What to work on = Pictures aside, copy exactly each line from the one that holds "Uncheck Always check" through the last line of the records below.

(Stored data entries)

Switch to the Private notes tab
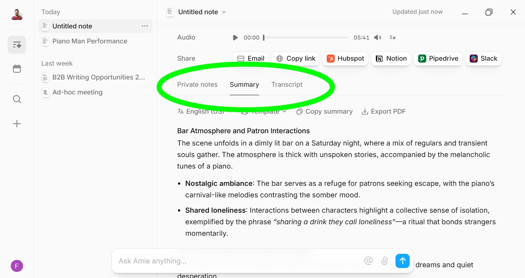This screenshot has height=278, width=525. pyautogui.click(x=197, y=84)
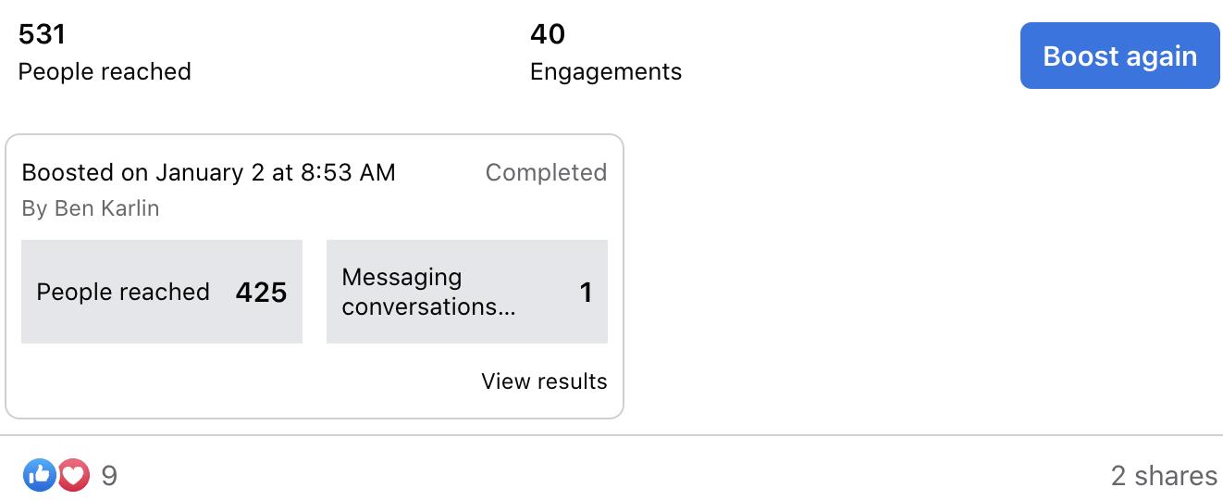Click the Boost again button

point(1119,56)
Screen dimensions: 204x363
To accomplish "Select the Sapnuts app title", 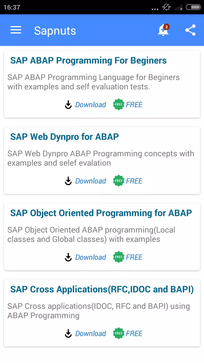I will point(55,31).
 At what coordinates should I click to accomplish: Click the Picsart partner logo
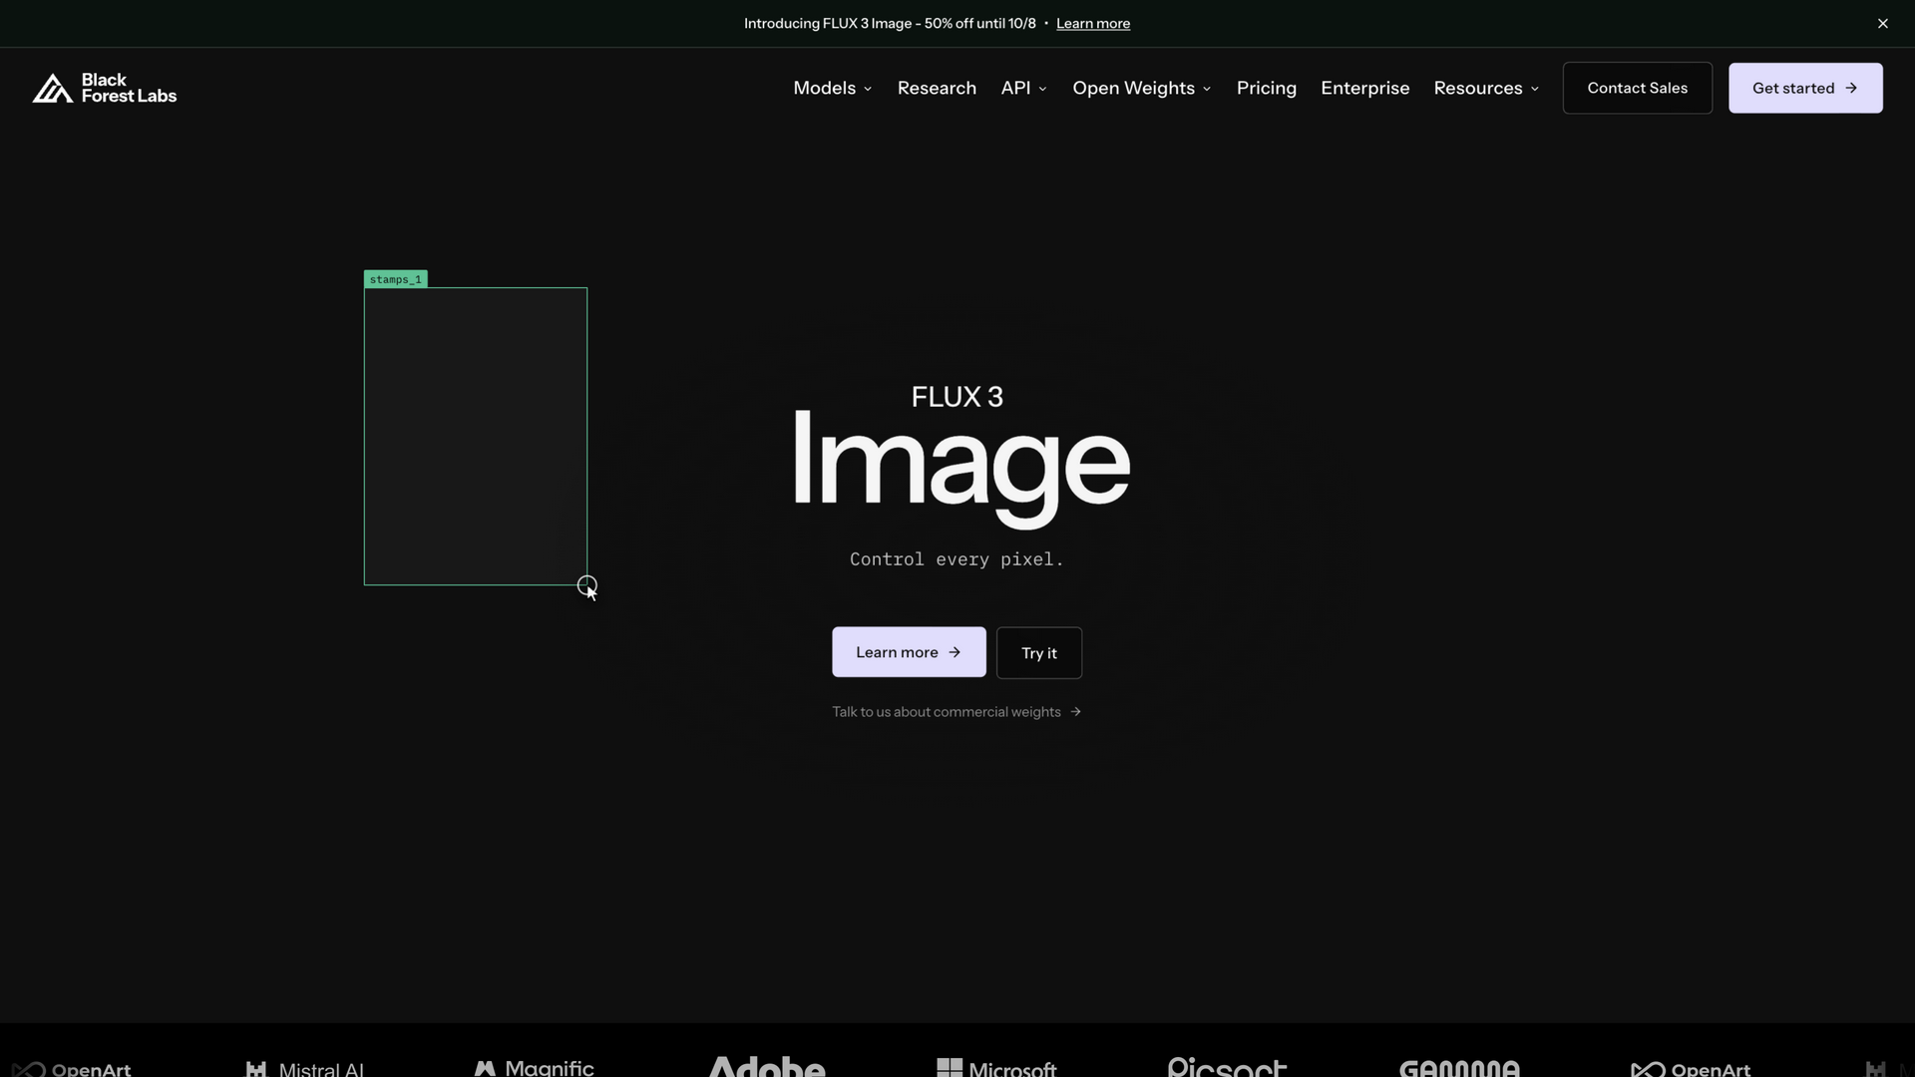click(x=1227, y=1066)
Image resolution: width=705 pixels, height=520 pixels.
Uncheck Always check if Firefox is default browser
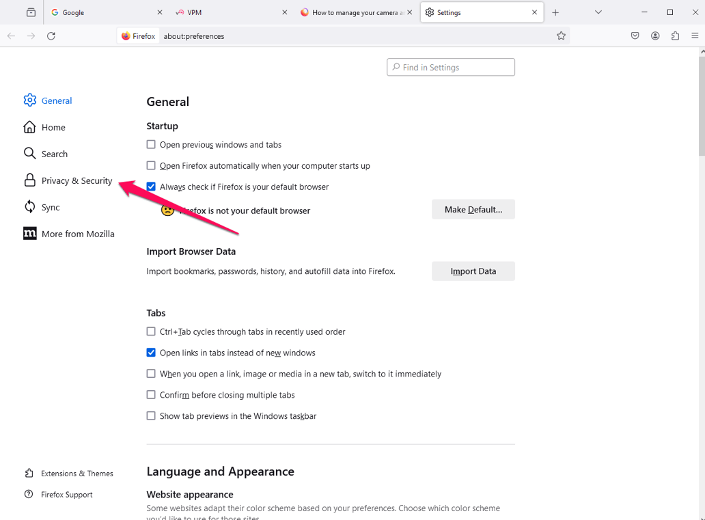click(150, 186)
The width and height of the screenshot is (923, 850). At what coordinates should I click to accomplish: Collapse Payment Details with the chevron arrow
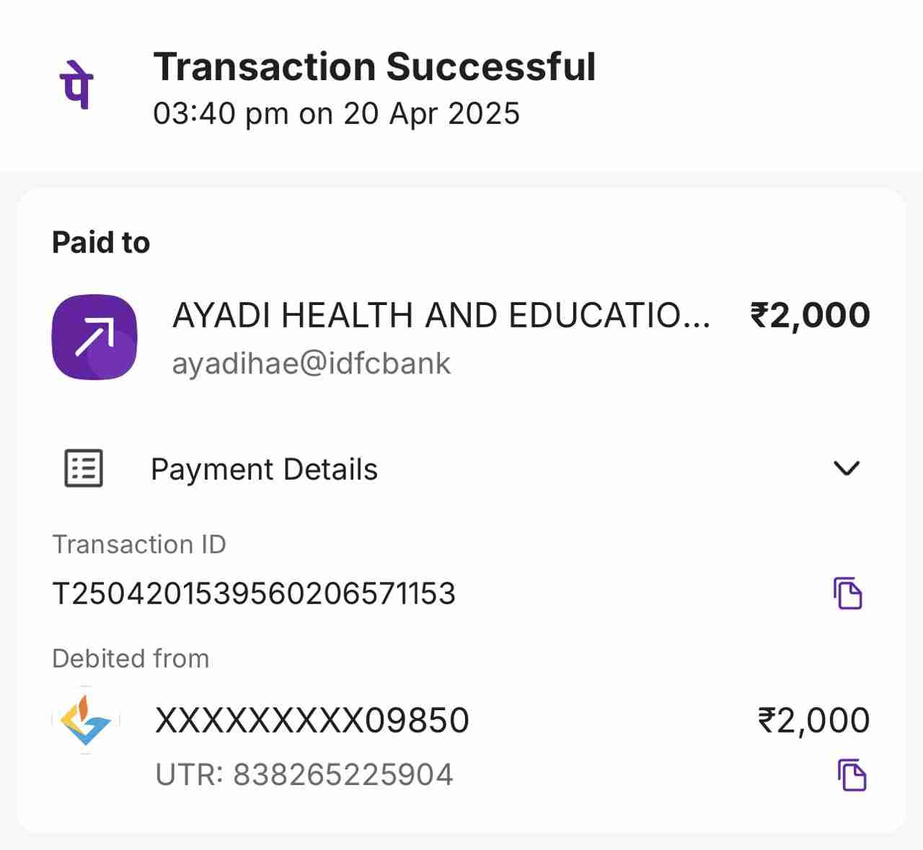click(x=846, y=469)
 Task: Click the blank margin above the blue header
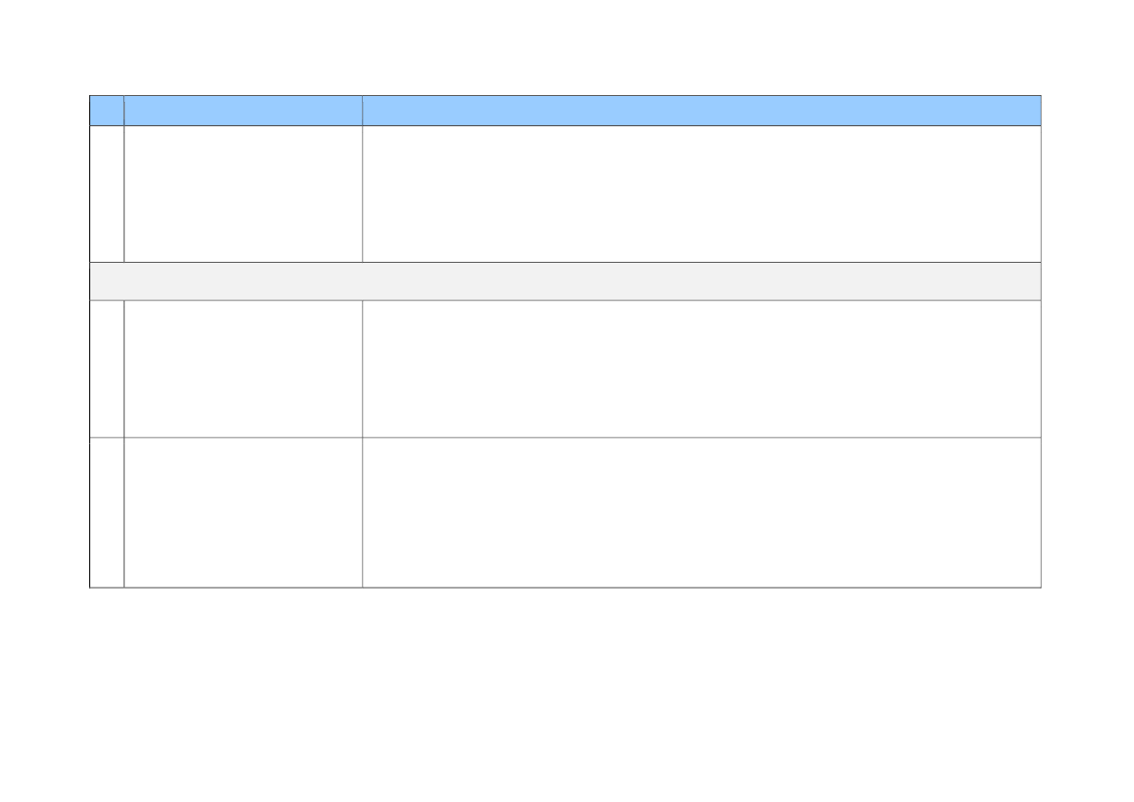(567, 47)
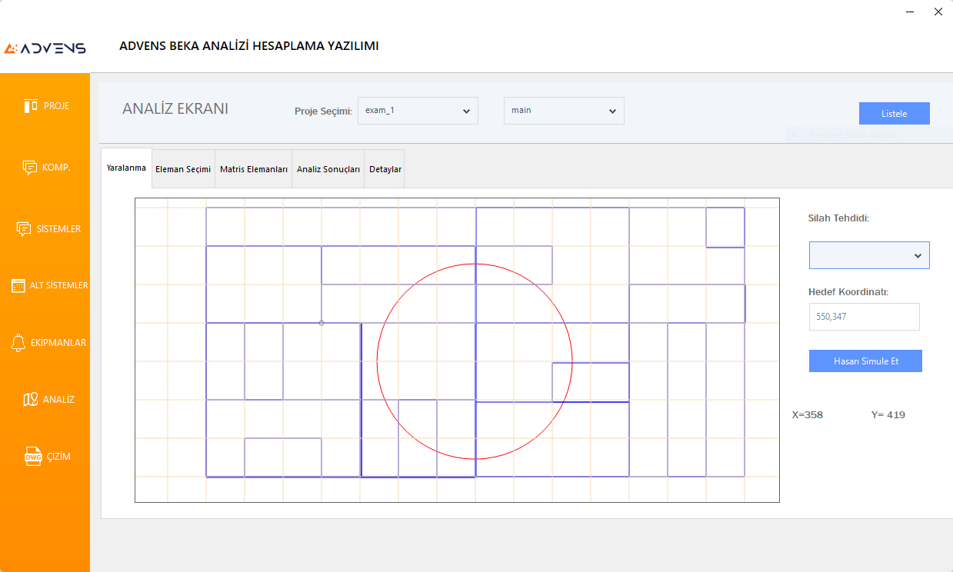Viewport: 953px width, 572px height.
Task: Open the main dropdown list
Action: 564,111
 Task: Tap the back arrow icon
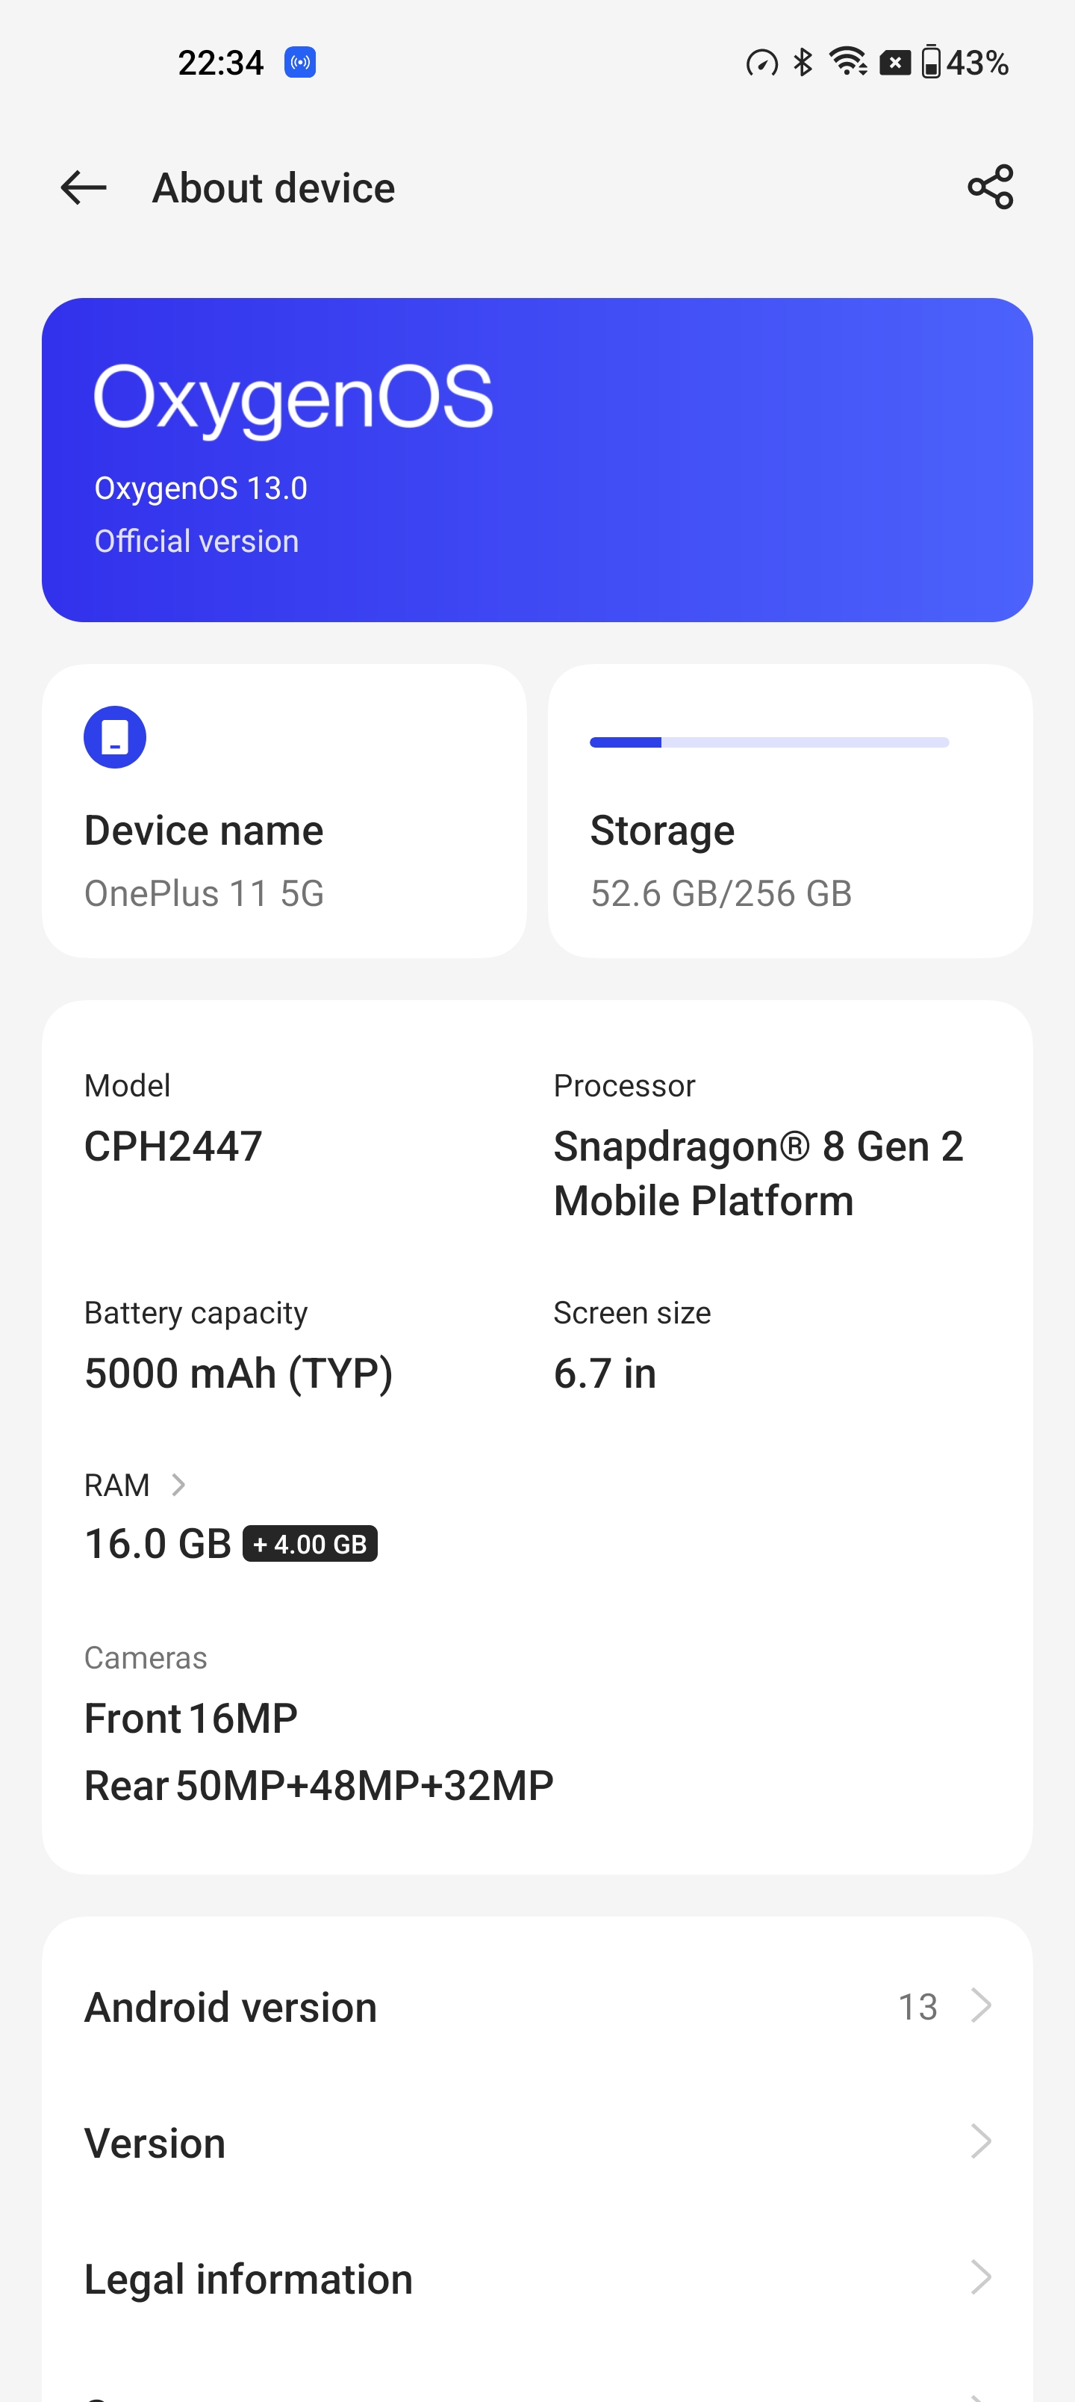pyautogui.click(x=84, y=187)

Written response =
Uncheck Always check if Firefox is default browser
click(150, 186)
The width and height of the screenshot is (923, 850). At what coordinates should I click to accomplish: Collapse Payment Details with the chevron arrow
click(x=846, y=469)
 Task: Click the blank margin above the blue header
(567, 47)
Viewport: 953px width, 572px height.
Task: Open the main dropdown list
Action: 564,111
 Task: Tap the back arrow icon
pyautogui.click(x=84, y=187)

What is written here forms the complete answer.